The Securities and Exchange Commission announced that it has charged a former financial advisor with defrauding investors and spending their money on herself and to make Ponzi-like payments to earlier investors in the alleged scheme.
The SEC’s complaint alleges that Dawn Bennett, the the former host of the radio show “Financial Myth Busting with Dawn Bennett,” and DJB Holdings LLC raised more than $20 million by selling notes issued by the company, a Washington, D.C., luxury sports apparel firm.
According to the complaint, Bennett exaggerated the safety of the notes and success of her firm, touting it as a profitable business able to pay annual returns as high as 15%.
While Bennett said investor funds would be used for corporate purposes, she spent some on personal expenses and used other funds to repay earlier investors, a hallmark of a Ponzi scheme.
According to the complaint, Bennett took steps to conceal and continue the alleged scheme, including lying to regulators about the note sales, repaying investors with loans she obtained by inflating her net worth, and replacing existing convertible notes with sham promissory notes.
The SEC seeks a permanent injunction, disgorgement plus interest, and penalties.
In a parallel case, the U.S. Attorney’s Office for the District of Maryland unsealed criminal charges against Bennett.
SEC Charges Broker With Bilking Elderly Customers
The SEC charged Leon Vaccarelli, a Connecticut-based broker representative and investment advisor, and his company with fraudulently persuading several elderly customers to invest with him.

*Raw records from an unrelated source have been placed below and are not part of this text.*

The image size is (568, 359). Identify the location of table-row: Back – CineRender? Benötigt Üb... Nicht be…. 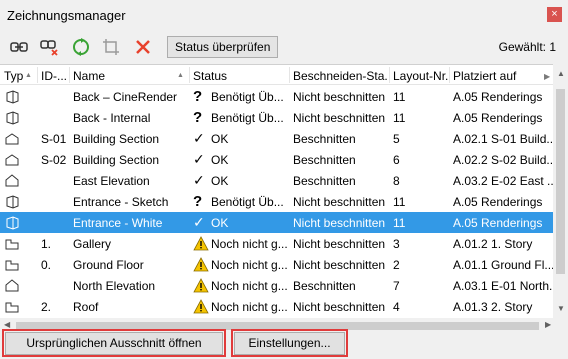
(276, 96).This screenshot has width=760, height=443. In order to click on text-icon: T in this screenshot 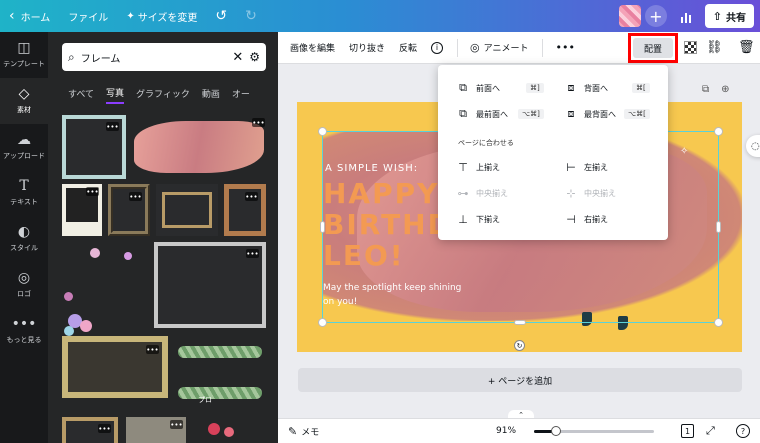, I will do `click(24, 186)`. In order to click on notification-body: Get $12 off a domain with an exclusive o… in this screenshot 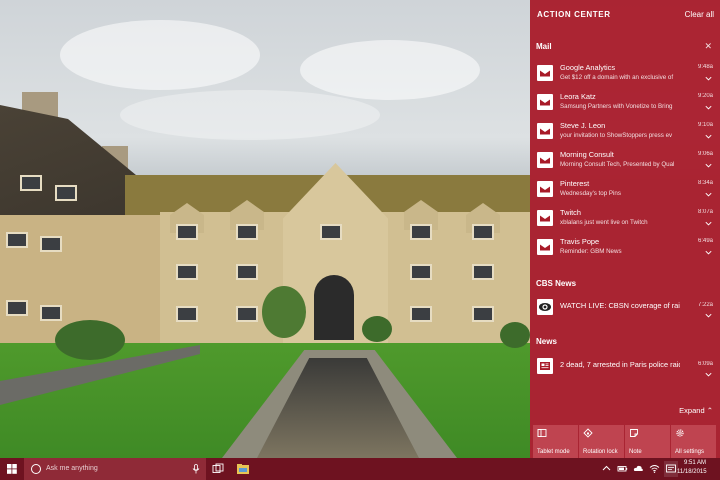, I will do `click(617, 78)`.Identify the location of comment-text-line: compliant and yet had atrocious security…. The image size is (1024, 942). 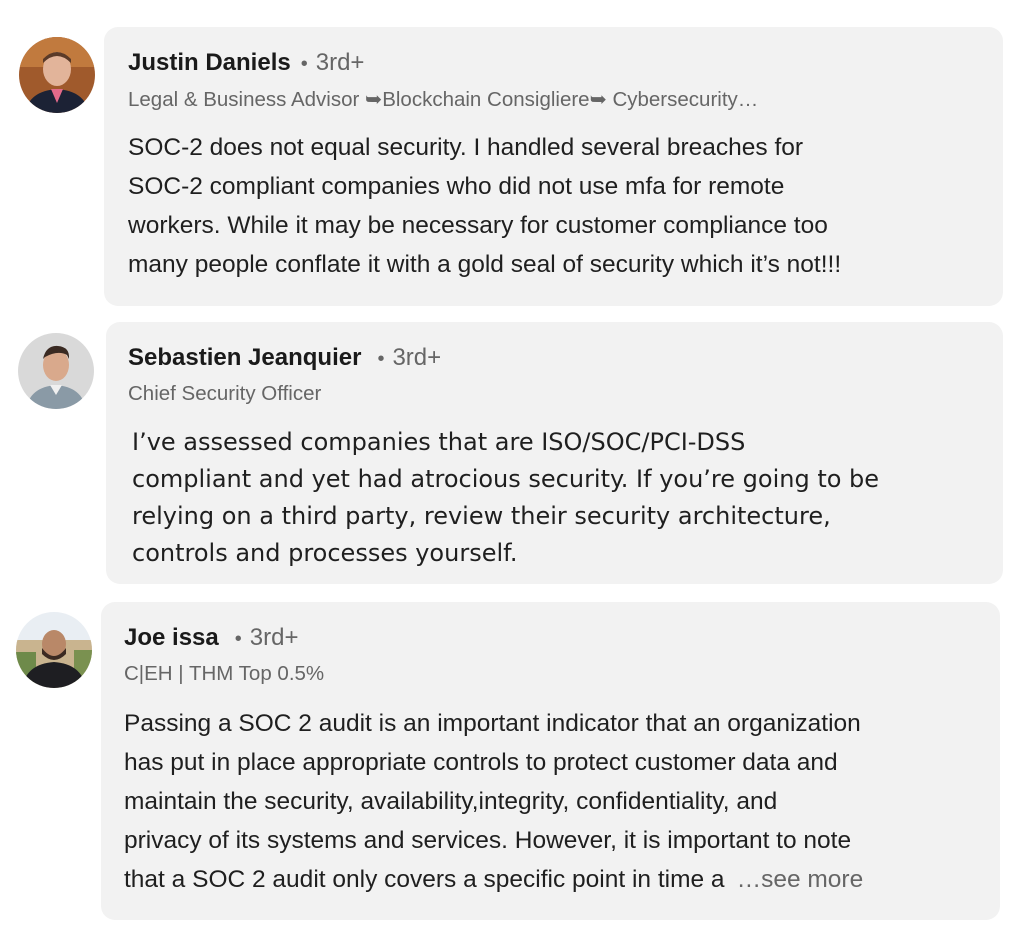
(506, 479).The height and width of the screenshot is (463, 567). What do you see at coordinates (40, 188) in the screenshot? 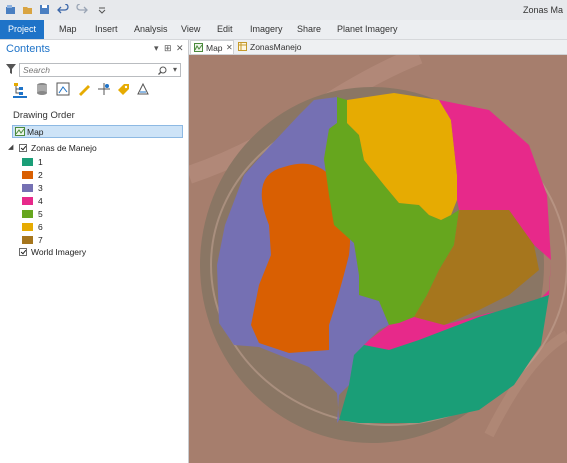
I see `legend-label-3: 3` at bounding box center [40, 188].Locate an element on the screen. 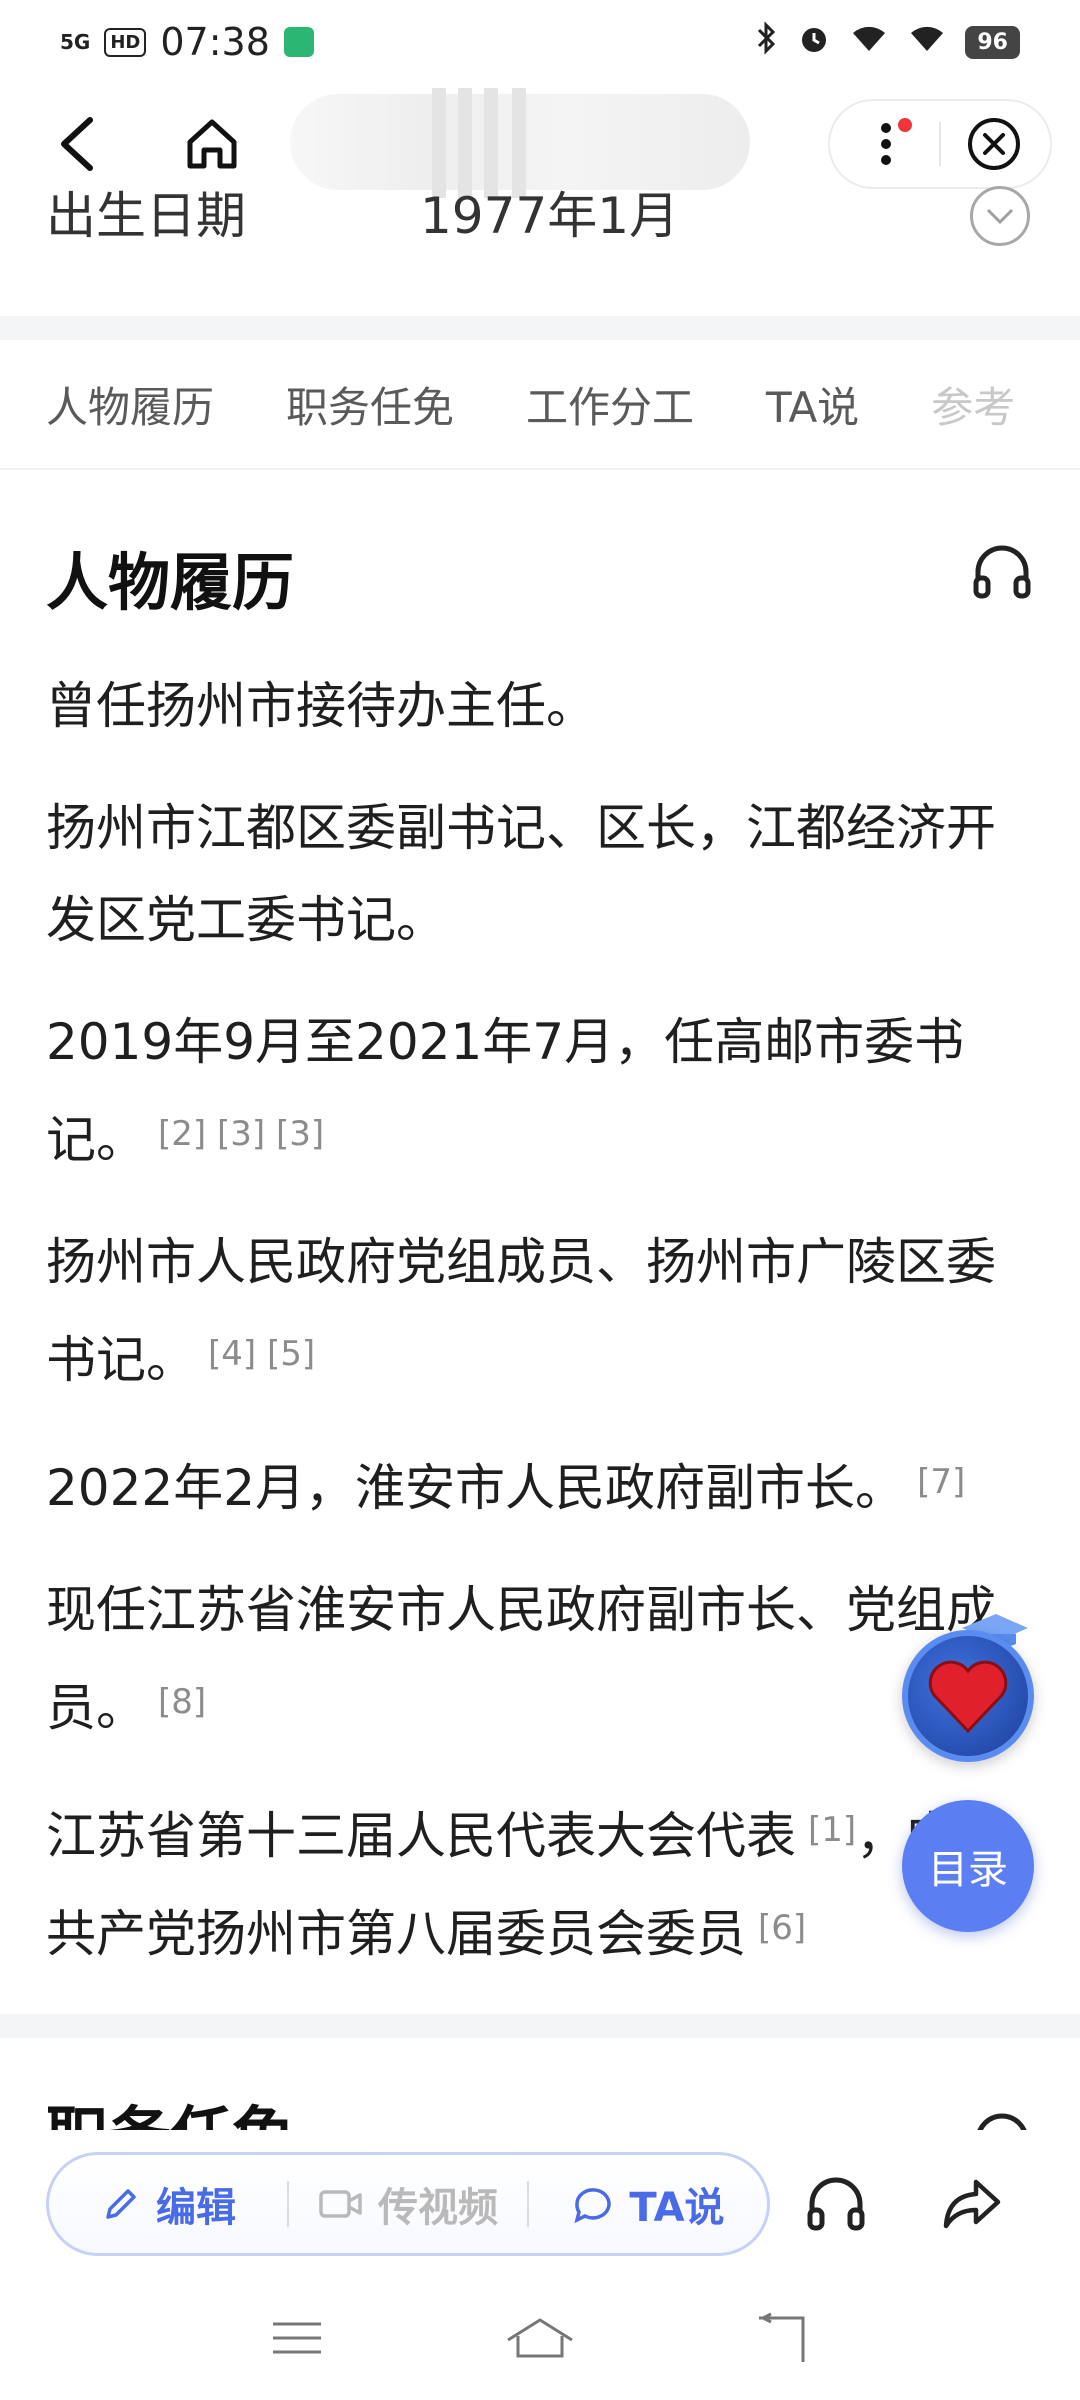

He then spent their money on his own living and business expenses, according to the SEC.
The SEC’s complaint alleges that instead of investing the customers’ money in such things as conventional brokerage accounts and so-called separately managed accounts as promised, Vaccarelli deposited customer funds into his personal and business bank accounts.
He allegedly commingled the funds with his own money and used them for his own purposes, and in some instances he used customer funds to pay returns to earlier investors.
According to the SEC’s complaint, Vaccarelli asked one customer to sign an agreement that she would not provide certain information to the Financial Industry Regulatory Authority or the SEC.
Vaccarelli allegedly sold more than $450,000 in securities that were held in trust for the care and maintenance of a beneficiary and used some of the proceeds to pay business and personal expenses.
The SEC alleges that Vaccarelli defrauded clients of more than $1 million, and the agency is seeking an asset freeze against Vaccarelli, individually and doing business as Lux Financial Services, and his company, LWLVACC, LLC.
The complaint seeks disgorgement of ill-gotten gains plus interest, penalties and permanent injunctive relief.